* Text excerpt
Dignity Health submitted multiple data breach reports and HIPAA violations to the Department of Health and Human Services’ Office for Civil Rights (OCR). The reports included an unauthorized access to the PHI of patients, access of PHI by a business associate without a valid BAA first and an unauthorized system access compromising the health records of 55,947 patients.
Dignity Health documented that a personnel of its St. Joseph’s Hospital and Medical Center had access to the PHI of 229 patients for the period October 13, 2017 to March 29, 2018 without appropriate permission. The incident was identified while doing a PHI access logs evaluation. The data that was possibly jeopardized included the names of patients, birth dates, information on demographics, patient information and diagnostic information. The exposed information did not include Social Security numbers or financial data, therefore patients weren’t instructed to adopt any action to safeguard their identities. Nonetheless, all patients had been sent notification as a safety measure and to fulfill HIPAA breach notification requirements. Dignity Health likewise executed the appropriate disciplinary action on the staff that broke hospital rules and HIPAA regulations.
Dignity Health submitted to OCR a data breach report that occurred at St. Rose Dominican Hospitals in San Martin, Siena and Rose de Lima campuses in Nevada on May 10, 2018. On April 6, 2018, St. Rose Dominican Hospitals gave access to a third-party service provider the 6,036 patients’ PHI which are required for preparing some health-related court documents for proceedings. Sadly, during this period the service provider’s business associate agreement already expired, yet the sharing of PHI continued. This occurrence had been settled and to avoid an identical issue from occurring once again, the required controls had been put in place.
Dignity Health documented another data breach that occurred on May 31. It concerned an unauthorized access associated with email use. A business associate was likewise somewhat involved, although details of the data breach weren’t sufficient.

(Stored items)

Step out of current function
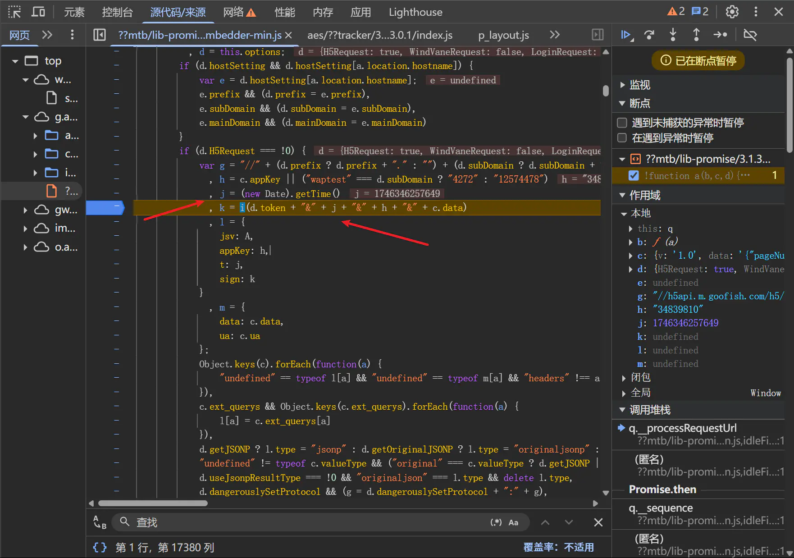Image resolution: width=794 pixels, height=558 pixels. pos(696,35)
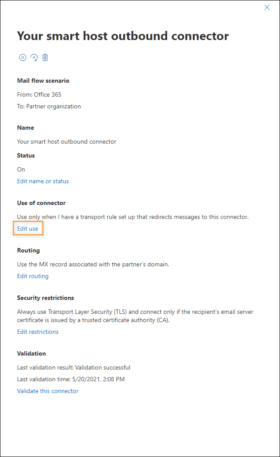Click the Security restrictions heading

pos(45,298)
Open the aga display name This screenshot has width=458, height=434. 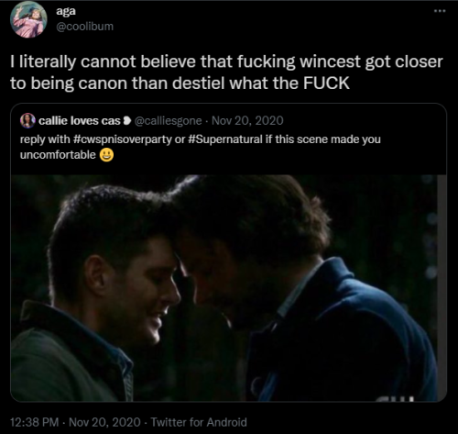click(66, 12)
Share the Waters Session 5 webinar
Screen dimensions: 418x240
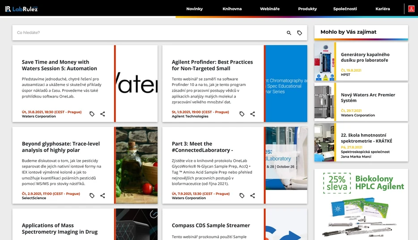(x=102, y=114)
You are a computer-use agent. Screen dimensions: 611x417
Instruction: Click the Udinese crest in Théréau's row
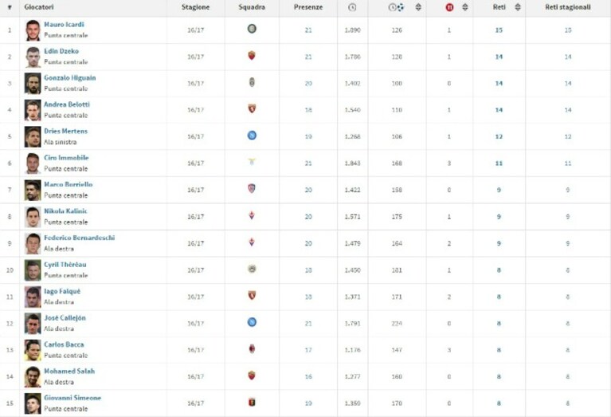pos(252,269)
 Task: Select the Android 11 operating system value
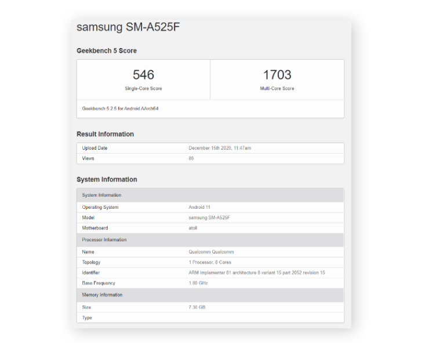(199, 207)
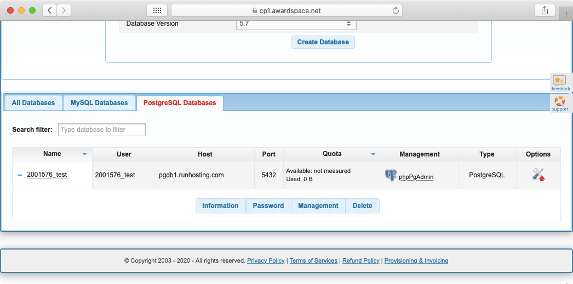Sort by Name column arrow

pos(84,155)
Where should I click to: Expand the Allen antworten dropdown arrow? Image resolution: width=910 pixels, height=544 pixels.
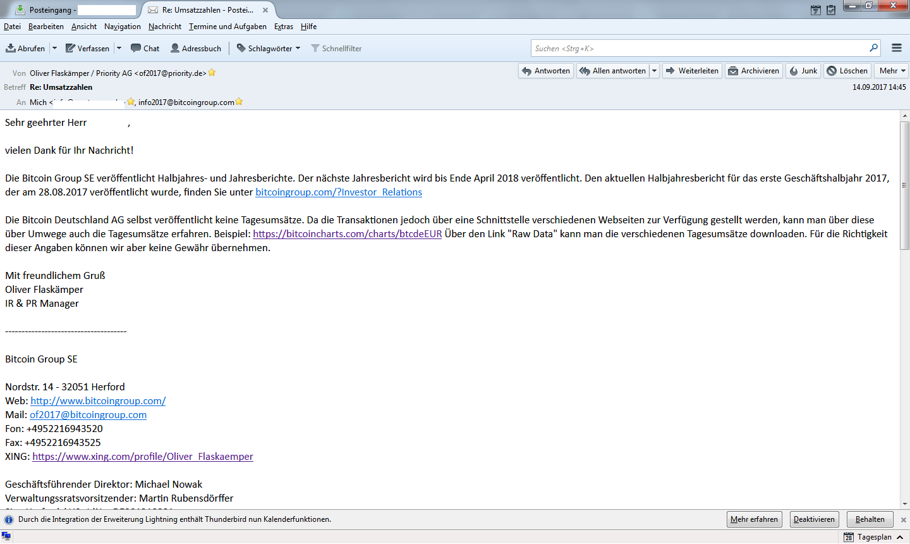tap(654, 71)
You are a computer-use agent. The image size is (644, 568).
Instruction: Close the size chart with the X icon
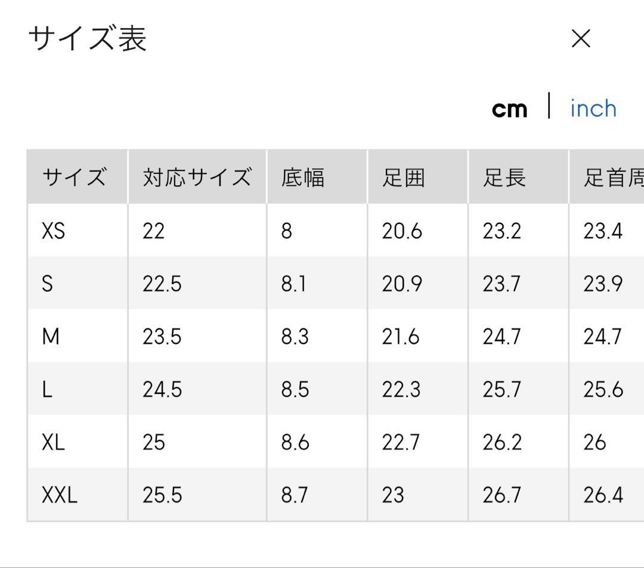tap(580, 39)
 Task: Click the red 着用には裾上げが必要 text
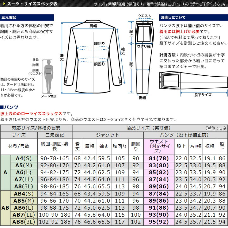click(179, 31)
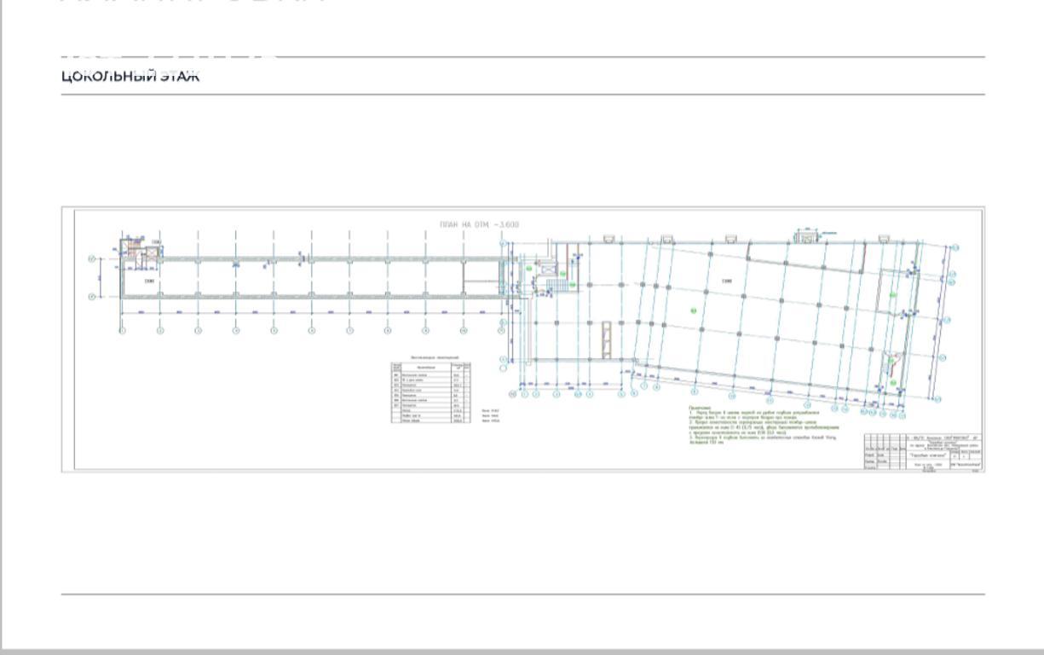
Task: Select the tall rectangular shaft in the right building
Action: pos(606,337)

* Problem A
Please retype the part of the text on Dignity Health's breach reports starting with "Dignity Health submitted to" and going on through "breach weren’t sufficient.".
* Problem B
Translate this sentence from the text on Dignity Health's breach reports into Spanish: "It concerned an unauthorized access associated with email use."
The rows are separate material, unrelated to the text on Dignity Health's breach reports.

* Result A
Dignity Health submitted to OCR a data breach report that occurred at St. Rose Dominican Hospitals in San Martin, Siena and Rose de Lima campuses in Nevada on May 10, 2018. On April 6, 2018, St. Rose Dominican Hospitals gave access to a third-party service provider the 6,036 patients’ PHI which are required for preparing some health-related court documents for proceedings. Sadly, during this period the service provider’s business associate agreement already expired, yet the sharing of PHI continued. This occurrence had been settled and to avoid an identical issue from occurring once again, the required controls had been put in place.
Dignity Health documented another data breach that occurred on May 31. It concerned an unauthorized access associated with email use. A business associate was likewise somewhat involved, although details of the data breach weren’t sufficient.

* Result B
Se trataba de un acceso no autorizado relacionado con el uso del correo electrónico.